RE: Suggestion/solution for using Hashbytes across entire table

SSC Guru

Points: 125519

October 6, 2015 at 3:13 pm

Kim Crosser (10/6/2015)
...
So - I am using parallel tables that contain the primary keys of the source tables and a computed checksum, used to detect changes to the source tables since the last conversion run.
The CHECKSUM function is *probably* sufficient to detect virtually all these changes, and has worked so far (that we can detect), but I would like to eliminate the "*probably*" part. 🙂 Plus, in future projects I would like to have another arrow in my quiver of useful techniques...

The datatype of CHECKSUM is a 4 byte Integer, which isn't selective enough to be used as a reliable hash across all columns in a 200+ byte wide record, especially if there are unique integer columns within the record. Years ago, I attempted to leverage CHECKSUM(*) as a quick and dirty means of identifying duplicate records within large tables and found it returning too many false positives.

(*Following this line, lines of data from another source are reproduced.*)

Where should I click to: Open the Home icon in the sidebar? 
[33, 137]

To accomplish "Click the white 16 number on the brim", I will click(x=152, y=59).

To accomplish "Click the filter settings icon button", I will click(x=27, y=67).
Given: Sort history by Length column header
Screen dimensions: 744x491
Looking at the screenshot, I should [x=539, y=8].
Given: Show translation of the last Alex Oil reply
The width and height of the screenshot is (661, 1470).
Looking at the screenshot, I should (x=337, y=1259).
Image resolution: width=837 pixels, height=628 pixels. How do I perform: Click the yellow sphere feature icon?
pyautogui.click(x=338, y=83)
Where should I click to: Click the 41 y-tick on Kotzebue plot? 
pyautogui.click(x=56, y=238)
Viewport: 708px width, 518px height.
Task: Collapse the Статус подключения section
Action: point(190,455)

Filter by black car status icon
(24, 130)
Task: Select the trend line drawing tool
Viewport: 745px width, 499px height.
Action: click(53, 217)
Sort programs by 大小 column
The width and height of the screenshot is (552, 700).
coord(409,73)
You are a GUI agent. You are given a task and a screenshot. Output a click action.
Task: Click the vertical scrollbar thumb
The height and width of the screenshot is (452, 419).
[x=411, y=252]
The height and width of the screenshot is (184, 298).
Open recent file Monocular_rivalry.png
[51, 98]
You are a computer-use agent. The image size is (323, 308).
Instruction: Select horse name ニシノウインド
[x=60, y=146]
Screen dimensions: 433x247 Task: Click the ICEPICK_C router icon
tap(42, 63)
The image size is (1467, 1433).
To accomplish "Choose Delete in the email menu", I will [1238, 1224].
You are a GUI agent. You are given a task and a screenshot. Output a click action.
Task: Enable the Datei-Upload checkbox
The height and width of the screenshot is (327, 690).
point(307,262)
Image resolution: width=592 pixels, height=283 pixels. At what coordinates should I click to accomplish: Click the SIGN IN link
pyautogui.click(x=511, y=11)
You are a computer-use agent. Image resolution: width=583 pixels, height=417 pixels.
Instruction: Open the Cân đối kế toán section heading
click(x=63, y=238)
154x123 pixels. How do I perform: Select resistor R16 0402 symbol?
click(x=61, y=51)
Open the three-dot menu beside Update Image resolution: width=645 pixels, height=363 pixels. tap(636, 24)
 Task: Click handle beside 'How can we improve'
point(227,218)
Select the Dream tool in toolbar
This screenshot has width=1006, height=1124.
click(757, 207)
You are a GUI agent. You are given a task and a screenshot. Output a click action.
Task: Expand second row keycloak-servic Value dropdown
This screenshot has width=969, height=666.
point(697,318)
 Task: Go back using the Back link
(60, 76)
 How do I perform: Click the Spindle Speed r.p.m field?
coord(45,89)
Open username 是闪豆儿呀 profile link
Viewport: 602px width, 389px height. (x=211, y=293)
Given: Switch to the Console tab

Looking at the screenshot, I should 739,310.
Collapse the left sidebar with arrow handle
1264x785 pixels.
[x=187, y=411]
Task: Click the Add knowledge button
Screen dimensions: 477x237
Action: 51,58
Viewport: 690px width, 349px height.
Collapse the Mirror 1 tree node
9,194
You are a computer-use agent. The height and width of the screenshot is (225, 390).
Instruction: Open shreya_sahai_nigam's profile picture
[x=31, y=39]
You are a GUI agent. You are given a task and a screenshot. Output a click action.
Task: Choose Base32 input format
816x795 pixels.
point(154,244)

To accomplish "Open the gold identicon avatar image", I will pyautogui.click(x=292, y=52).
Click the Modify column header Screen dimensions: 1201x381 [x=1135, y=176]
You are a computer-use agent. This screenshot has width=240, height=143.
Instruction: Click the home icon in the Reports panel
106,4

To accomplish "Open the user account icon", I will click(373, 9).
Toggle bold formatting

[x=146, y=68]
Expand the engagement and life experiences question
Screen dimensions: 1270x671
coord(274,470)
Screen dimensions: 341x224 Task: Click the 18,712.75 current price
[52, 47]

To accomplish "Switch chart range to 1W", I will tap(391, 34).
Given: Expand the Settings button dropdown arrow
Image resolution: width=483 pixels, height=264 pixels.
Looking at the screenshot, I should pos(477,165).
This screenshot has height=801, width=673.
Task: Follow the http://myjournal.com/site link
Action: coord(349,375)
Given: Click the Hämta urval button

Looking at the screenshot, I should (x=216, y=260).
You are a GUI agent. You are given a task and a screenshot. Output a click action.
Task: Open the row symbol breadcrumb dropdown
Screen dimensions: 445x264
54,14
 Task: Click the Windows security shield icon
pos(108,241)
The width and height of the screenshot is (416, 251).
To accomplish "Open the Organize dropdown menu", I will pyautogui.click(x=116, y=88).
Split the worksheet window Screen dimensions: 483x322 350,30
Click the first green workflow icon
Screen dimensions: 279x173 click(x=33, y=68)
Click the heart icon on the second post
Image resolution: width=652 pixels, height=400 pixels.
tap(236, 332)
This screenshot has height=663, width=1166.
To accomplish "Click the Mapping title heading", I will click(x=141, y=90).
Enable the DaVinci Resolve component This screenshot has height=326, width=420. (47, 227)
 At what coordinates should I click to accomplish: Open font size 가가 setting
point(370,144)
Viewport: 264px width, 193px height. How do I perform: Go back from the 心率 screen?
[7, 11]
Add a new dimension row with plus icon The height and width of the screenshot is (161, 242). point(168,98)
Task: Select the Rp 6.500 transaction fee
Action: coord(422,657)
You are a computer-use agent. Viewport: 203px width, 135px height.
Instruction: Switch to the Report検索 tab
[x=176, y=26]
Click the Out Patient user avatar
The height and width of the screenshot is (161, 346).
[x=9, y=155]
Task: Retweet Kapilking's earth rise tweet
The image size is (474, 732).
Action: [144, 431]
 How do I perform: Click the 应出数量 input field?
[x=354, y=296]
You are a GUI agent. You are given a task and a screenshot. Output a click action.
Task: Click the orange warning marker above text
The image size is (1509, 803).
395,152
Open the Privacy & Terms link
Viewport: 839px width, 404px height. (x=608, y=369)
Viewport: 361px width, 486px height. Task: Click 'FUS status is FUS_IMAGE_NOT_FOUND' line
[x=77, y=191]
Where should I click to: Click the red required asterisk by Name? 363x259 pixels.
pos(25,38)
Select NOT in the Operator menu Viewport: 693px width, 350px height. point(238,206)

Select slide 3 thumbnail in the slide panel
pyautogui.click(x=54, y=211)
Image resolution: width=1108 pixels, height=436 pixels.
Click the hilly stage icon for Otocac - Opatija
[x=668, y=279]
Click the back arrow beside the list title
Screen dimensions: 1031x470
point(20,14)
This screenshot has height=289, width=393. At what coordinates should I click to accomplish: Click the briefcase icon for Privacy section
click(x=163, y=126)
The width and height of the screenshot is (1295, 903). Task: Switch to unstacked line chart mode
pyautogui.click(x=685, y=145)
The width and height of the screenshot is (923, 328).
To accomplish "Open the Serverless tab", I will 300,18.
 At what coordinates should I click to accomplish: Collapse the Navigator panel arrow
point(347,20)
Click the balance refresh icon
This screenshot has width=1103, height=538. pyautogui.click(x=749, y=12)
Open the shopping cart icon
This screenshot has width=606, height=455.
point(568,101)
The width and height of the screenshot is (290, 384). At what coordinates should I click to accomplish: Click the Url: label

For what you're doing, you'll want to use HASHBYTES() function with at least the MD5 (16 byte hash) algorithm. SHA2 can go up to a 64 byte hash, but of course the point of your using a hash us to conserve space in the reference tables and provide fast lookups. However, there is no option for doing something like HASHBYTES(*) across all columns, so you'll have to include the full list of column across which to hash.

But that shouldn't be a problem, because I would think that the column structure for tables in the legacy database should be static at this point. So you're only coding this ETL step once for each table, right?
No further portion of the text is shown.